| PROMPT |
Which lines in the records contain the word "Where"? Find each one and copy it out, matching case exactly.

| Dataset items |

-- Start --

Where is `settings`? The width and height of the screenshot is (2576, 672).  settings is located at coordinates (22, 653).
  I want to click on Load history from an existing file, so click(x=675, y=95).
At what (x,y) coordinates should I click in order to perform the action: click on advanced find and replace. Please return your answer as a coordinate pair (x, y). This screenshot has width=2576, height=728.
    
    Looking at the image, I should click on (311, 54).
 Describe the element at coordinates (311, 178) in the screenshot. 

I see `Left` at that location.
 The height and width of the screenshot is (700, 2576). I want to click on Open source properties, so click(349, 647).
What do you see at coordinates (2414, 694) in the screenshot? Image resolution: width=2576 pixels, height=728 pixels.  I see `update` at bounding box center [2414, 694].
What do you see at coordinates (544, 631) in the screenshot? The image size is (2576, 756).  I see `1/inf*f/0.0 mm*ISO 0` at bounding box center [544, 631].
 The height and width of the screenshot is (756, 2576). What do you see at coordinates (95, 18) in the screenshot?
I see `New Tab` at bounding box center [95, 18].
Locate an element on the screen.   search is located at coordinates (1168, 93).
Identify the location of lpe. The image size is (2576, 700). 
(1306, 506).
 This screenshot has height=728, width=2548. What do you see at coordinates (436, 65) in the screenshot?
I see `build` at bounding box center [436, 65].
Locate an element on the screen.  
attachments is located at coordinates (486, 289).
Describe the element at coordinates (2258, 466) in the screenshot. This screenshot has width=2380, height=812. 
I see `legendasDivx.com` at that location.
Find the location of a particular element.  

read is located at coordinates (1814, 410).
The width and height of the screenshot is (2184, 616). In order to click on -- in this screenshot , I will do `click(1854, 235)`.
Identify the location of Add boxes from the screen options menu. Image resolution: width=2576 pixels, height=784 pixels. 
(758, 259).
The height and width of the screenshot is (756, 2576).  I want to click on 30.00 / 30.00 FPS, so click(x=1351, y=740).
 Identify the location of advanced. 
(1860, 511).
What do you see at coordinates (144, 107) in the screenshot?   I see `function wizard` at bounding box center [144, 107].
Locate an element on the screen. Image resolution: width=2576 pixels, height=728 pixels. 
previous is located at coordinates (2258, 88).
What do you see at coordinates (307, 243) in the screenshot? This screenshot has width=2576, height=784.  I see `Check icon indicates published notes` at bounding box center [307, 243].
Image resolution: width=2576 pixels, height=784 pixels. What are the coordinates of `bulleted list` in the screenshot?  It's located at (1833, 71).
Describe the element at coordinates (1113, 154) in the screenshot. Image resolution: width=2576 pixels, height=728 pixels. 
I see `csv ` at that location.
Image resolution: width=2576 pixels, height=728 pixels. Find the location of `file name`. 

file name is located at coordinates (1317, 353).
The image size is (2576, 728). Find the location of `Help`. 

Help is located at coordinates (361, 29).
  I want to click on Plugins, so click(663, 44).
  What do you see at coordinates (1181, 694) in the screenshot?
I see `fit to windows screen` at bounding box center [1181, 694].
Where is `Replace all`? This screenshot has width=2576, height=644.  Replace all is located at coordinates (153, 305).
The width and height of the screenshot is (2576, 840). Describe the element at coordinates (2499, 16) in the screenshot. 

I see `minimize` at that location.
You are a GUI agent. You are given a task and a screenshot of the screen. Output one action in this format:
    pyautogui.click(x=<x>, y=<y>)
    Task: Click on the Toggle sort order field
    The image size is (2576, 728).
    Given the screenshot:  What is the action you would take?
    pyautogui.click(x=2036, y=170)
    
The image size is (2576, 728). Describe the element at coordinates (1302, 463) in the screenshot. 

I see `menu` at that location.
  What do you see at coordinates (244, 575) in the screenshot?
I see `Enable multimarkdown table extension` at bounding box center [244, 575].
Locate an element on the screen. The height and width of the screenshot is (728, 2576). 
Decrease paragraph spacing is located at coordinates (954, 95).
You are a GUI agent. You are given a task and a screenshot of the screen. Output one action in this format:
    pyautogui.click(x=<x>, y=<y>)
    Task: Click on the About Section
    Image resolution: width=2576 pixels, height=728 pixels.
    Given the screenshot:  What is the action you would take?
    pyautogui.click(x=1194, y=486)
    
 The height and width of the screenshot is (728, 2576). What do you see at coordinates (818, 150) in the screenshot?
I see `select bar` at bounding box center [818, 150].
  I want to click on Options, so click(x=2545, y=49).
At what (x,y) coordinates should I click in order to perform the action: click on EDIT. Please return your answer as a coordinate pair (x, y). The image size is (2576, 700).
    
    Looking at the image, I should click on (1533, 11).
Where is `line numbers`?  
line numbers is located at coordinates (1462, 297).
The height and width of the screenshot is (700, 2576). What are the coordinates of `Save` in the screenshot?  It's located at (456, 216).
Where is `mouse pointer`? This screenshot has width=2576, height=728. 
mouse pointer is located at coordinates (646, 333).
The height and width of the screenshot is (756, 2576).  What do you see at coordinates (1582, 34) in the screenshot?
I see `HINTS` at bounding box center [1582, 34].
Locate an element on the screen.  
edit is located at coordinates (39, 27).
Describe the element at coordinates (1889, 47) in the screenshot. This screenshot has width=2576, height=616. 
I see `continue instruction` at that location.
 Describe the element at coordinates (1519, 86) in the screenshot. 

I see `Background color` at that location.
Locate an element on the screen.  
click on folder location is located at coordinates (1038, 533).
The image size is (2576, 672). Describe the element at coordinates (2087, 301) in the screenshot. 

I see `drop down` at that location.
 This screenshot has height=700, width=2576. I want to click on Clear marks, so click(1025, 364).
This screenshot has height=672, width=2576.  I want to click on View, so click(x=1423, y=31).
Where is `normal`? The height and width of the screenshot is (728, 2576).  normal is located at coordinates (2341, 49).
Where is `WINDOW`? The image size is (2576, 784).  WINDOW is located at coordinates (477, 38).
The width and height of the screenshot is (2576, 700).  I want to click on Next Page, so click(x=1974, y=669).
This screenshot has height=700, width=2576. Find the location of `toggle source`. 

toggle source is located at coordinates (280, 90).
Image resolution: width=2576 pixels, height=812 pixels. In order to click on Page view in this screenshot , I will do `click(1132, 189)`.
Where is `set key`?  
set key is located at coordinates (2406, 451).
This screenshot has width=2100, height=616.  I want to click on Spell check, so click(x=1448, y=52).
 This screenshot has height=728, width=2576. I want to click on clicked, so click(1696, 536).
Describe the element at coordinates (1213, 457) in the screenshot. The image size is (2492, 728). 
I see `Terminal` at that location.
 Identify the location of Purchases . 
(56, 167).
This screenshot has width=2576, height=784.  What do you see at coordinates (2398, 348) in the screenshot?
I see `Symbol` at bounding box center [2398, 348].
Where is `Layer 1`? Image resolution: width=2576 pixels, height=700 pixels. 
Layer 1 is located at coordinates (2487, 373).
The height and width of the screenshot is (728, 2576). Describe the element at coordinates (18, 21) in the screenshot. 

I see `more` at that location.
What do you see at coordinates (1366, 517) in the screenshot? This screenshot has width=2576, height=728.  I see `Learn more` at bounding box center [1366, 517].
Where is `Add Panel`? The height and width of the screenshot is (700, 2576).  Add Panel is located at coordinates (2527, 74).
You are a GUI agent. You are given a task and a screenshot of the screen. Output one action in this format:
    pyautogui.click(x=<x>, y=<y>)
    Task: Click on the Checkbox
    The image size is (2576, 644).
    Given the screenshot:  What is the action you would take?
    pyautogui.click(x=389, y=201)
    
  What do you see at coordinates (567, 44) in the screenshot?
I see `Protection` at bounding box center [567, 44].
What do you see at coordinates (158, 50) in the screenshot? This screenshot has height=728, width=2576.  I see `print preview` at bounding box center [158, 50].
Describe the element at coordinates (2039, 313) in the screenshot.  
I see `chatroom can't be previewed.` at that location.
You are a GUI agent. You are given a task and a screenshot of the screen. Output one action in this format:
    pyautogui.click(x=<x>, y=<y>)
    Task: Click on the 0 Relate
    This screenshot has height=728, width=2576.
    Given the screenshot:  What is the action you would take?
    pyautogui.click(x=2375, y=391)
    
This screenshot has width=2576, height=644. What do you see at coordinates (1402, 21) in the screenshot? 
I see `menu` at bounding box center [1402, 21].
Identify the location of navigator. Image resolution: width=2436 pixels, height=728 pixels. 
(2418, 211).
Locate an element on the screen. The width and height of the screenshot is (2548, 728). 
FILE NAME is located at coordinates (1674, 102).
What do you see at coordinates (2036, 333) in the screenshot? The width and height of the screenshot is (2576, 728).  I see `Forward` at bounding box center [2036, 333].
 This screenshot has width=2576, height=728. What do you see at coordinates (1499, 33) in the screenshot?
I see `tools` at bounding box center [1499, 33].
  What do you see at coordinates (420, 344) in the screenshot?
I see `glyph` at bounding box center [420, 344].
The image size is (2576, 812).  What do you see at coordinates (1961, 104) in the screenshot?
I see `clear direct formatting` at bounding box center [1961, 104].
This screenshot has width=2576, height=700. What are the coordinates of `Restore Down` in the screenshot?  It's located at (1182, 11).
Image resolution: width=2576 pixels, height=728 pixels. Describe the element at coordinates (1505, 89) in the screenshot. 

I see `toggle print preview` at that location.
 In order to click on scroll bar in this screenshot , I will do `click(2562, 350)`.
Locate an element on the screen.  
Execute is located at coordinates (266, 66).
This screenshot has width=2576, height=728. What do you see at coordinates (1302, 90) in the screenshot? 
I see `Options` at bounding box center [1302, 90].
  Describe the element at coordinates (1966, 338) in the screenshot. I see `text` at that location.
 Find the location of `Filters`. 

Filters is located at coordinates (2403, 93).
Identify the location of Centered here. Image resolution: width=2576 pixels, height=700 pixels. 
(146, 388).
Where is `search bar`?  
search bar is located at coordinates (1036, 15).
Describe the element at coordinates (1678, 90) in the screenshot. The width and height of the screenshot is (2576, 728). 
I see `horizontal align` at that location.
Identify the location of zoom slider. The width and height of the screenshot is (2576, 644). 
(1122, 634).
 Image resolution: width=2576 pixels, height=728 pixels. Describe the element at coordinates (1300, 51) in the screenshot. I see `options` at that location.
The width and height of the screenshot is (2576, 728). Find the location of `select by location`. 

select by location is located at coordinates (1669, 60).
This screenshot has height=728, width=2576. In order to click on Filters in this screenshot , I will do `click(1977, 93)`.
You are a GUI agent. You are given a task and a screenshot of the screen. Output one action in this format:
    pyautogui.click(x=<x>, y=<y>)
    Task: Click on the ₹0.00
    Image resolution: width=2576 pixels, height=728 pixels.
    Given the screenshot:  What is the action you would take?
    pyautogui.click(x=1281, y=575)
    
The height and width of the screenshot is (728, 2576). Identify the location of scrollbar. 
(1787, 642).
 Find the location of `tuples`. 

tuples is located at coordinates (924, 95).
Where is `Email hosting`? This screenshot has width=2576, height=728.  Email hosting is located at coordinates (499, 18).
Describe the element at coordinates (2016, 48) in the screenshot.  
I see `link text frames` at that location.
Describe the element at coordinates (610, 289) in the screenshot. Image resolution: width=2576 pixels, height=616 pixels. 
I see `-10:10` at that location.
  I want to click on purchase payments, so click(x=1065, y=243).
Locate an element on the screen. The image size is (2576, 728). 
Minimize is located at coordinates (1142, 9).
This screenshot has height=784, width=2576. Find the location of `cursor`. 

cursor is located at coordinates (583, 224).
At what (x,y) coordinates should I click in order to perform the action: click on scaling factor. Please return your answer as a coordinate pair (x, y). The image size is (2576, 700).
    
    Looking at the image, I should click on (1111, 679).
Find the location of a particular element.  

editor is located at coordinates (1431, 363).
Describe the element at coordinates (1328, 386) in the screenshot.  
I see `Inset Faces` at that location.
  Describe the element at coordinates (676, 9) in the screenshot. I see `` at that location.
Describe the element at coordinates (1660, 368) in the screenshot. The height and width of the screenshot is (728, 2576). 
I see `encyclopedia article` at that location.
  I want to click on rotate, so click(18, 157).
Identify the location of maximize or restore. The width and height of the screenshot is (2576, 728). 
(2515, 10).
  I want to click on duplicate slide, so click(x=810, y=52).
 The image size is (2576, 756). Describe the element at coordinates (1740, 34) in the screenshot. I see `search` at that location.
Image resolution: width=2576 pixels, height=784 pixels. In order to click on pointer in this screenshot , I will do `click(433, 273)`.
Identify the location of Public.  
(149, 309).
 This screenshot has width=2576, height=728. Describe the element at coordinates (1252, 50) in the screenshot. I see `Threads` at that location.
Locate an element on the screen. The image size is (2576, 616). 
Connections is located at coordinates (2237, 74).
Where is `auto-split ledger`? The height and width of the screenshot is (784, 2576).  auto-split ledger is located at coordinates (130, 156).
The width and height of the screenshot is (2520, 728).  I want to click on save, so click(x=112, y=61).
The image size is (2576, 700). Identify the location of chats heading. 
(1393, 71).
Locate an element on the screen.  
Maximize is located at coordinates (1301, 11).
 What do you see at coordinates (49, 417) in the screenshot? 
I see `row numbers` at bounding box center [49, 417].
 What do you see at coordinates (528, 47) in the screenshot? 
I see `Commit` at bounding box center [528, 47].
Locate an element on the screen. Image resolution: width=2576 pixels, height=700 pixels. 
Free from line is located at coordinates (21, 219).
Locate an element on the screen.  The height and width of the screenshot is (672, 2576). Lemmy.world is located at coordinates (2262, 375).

-- End --

| SOLVED PROBLEM |
Where is `settings`? The width and height of the screenshot is (2576, 672).  settings is located at coordinates (22, 653).
Where is `Replace all`? This screenshot has width=2576, height=644.  Replace all is located at coordinates (153, 305).
Where is `line numbers`?  
Where is `mouse pointer`? This screenshot has width=2576, height=728. 
Where is `normal`? The height and width of the screenshot is (728, 2576).  normal is located at coordinates (2341, 49).
Where is `WINDOW`? The image size is (2576, 784).  WINDOW is located at coordinates (477, 38).
Where is `set key`?  
Where is `Layer 1`? Image resolution: width=2576 pixels, height=700 pixels. 
Where is `Add Panel`? The height and width of the screenshot is (700, 2576).  Add Panel is located at coordinates (2527, 74).
Where is `search bar`?  
Where is `Email hosting`? This screenshot has width=2576, height=728.  Email hosting is located at coordinates (499, 18).
Where is `auto-split ledger`? The height and width of the screenshot is (784, 2576).  auto-split ledger is located at coordinates (130, 156).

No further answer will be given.